Troisième point: les deux grands tabout ont sauté. A y est. Oui, désormais, dans un Disney, on peut mourir. L'un des personnages secondaires est tué, purement et simplement, on assiste à ses funérailles, mais ce personnage se réincarne immédiatement en une seconde Étoile protectrice. Donc oui, on meurt, on ne ressuscite pas "bêtement" et par une simple et incroyable facilité scénaristique: mais un film qui enseigne que le facteur chance existe et ne peut pas être exclu ne pouvait que montrer une suite à la mort, une suite qui est très logique. Et surtout, dans la vie, il y a le sexe. On reste très pudique; néanmoins, Tiana et Charlotte ont des avantages certains et dans leurs robes de princesse, c'est mis en valeur. Seule allusion, mais ô combien parlante; avant de retourner draguer le prince, Charlotte agrippe son bustier, soulève ses seins et dit: "bon, faut retourner au charbon". C'est à la fois explicite et pudique.

Enfin, notons bien une innovation capitale: le larbin, personnage obligé de Disney, ici, se rebelle enfin. Qu'il soit souffre-douleur du méchant ou laquais du gentil, là, justement, il devient le méchant secondaire par pure soif de vengeance.
----------
▸ **CONSIGNE ÉCRITE**
Recopiez le passage du texte de l'exercice qui va de « Enfin, notons bien » à « soif de vengeance. », en substituant « valet » à « larbin ». Les lignes n'ont aucun rapport avec le texte de l'exercice.
----------
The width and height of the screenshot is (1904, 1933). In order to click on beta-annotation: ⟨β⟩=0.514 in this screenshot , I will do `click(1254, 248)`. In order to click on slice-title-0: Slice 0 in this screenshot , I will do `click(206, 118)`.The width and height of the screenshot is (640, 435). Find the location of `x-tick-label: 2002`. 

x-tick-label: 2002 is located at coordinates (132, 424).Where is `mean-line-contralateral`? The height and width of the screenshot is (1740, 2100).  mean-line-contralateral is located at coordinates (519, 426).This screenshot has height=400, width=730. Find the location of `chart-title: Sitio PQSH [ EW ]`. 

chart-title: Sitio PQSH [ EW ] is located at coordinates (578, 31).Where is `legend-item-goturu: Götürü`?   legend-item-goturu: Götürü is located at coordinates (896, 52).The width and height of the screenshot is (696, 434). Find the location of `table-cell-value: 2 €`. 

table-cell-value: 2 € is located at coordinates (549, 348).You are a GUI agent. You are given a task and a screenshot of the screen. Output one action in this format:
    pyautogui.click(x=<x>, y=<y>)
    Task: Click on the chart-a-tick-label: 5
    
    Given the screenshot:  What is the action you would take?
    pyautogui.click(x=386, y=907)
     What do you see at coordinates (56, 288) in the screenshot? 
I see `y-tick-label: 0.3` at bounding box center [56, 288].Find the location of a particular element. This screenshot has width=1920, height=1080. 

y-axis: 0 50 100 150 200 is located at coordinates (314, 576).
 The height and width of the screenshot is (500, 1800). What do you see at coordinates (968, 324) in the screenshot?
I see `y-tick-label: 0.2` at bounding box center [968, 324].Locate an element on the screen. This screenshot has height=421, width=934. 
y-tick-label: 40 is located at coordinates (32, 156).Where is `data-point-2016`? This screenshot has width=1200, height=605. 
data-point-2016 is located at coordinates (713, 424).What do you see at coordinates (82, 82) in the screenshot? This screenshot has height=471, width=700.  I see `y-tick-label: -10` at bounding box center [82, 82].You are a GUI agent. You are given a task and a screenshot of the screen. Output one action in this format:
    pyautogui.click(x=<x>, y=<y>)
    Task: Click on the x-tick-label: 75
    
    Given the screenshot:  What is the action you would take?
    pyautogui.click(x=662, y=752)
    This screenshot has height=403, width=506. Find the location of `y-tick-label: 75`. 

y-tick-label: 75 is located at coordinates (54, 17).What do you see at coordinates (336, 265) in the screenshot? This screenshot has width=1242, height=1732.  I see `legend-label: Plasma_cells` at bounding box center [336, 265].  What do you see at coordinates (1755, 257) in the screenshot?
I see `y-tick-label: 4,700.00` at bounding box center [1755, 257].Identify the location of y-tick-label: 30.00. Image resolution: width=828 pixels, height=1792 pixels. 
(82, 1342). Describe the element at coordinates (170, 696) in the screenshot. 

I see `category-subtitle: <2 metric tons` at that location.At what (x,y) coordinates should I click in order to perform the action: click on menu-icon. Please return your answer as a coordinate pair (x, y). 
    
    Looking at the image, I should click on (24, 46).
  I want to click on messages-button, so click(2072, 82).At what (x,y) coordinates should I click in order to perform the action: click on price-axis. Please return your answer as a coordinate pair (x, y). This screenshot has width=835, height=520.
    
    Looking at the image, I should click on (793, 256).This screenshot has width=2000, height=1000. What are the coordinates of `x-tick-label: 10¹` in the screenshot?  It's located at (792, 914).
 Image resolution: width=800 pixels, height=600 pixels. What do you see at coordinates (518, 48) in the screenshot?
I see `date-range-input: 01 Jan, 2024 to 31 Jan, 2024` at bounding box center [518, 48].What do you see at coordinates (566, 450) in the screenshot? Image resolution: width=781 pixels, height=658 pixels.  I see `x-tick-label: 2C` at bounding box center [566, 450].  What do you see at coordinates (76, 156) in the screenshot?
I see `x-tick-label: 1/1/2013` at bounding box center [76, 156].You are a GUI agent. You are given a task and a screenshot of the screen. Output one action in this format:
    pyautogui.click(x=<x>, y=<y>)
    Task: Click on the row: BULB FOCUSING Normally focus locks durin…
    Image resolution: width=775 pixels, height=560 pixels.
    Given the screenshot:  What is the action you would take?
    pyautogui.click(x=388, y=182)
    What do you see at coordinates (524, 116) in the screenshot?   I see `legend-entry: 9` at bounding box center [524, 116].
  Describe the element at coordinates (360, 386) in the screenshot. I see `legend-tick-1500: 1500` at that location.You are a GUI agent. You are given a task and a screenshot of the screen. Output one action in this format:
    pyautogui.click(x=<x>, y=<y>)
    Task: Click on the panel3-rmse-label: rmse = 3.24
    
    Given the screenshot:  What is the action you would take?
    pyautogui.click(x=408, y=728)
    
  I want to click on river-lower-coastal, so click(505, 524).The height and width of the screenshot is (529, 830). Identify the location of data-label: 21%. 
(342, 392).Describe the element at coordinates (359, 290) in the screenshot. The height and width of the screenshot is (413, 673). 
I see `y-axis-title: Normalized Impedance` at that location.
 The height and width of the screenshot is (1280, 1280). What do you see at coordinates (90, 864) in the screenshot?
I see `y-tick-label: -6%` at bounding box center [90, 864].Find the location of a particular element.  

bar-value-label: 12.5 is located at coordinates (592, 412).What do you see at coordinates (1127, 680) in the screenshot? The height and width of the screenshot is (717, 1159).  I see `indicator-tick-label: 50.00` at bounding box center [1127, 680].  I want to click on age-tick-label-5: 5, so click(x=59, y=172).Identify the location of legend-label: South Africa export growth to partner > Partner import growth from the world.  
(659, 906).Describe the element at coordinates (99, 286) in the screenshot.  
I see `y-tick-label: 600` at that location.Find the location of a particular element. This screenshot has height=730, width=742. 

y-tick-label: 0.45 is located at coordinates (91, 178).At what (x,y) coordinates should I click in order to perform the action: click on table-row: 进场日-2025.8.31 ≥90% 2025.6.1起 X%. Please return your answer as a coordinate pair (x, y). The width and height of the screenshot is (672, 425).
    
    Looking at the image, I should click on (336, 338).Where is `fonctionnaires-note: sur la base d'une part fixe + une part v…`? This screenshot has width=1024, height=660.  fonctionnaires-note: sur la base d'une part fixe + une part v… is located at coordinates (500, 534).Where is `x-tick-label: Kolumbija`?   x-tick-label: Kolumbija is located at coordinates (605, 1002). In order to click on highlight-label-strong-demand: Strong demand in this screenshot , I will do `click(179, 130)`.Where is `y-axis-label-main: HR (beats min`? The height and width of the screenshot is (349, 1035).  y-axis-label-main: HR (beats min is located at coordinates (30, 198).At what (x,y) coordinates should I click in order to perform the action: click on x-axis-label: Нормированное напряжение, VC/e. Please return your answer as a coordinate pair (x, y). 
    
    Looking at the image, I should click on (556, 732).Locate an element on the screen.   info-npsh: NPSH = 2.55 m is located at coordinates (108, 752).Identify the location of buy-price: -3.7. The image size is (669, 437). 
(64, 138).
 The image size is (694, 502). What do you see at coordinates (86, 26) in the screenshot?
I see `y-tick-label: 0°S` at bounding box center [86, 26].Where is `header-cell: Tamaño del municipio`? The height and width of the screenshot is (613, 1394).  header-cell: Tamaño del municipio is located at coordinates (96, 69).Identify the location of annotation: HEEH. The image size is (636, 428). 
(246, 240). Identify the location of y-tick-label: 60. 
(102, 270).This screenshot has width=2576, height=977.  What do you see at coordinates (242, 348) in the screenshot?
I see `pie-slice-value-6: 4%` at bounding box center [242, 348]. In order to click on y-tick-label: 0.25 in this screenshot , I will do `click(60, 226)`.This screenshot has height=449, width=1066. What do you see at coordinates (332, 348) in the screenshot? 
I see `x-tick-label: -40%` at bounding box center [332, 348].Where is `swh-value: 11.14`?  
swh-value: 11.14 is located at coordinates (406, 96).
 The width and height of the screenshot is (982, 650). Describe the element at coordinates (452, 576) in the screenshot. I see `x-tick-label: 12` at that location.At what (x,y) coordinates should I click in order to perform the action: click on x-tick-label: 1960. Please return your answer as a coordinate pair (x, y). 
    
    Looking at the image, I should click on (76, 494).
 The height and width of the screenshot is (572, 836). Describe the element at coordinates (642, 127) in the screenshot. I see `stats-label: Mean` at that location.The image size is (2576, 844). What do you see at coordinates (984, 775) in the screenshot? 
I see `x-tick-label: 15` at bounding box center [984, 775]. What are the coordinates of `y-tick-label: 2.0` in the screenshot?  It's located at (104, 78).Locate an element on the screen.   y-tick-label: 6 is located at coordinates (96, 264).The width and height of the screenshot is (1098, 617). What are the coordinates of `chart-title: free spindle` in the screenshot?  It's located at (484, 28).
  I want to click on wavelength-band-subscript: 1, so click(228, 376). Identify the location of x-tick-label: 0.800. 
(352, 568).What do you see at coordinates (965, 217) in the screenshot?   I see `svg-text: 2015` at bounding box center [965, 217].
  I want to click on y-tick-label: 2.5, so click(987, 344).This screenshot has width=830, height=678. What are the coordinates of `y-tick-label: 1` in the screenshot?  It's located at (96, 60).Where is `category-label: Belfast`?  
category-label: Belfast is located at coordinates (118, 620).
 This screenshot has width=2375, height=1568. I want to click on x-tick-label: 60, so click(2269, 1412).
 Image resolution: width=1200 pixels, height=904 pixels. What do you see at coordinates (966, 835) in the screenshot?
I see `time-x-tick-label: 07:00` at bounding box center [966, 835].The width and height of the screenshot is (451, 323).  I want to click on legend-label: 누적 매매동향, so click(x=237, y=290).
----------
▸ **CORRIGÉ**
Enfin, notons bien une innovation capitale: le valet, personnage obligé de Disney, ici, se rebelle enfin. Qu'il soit souffre-douleur du méchant ou laquais du gentil, là, justement, il devient le méchant secondaire par pure soif de vengeance.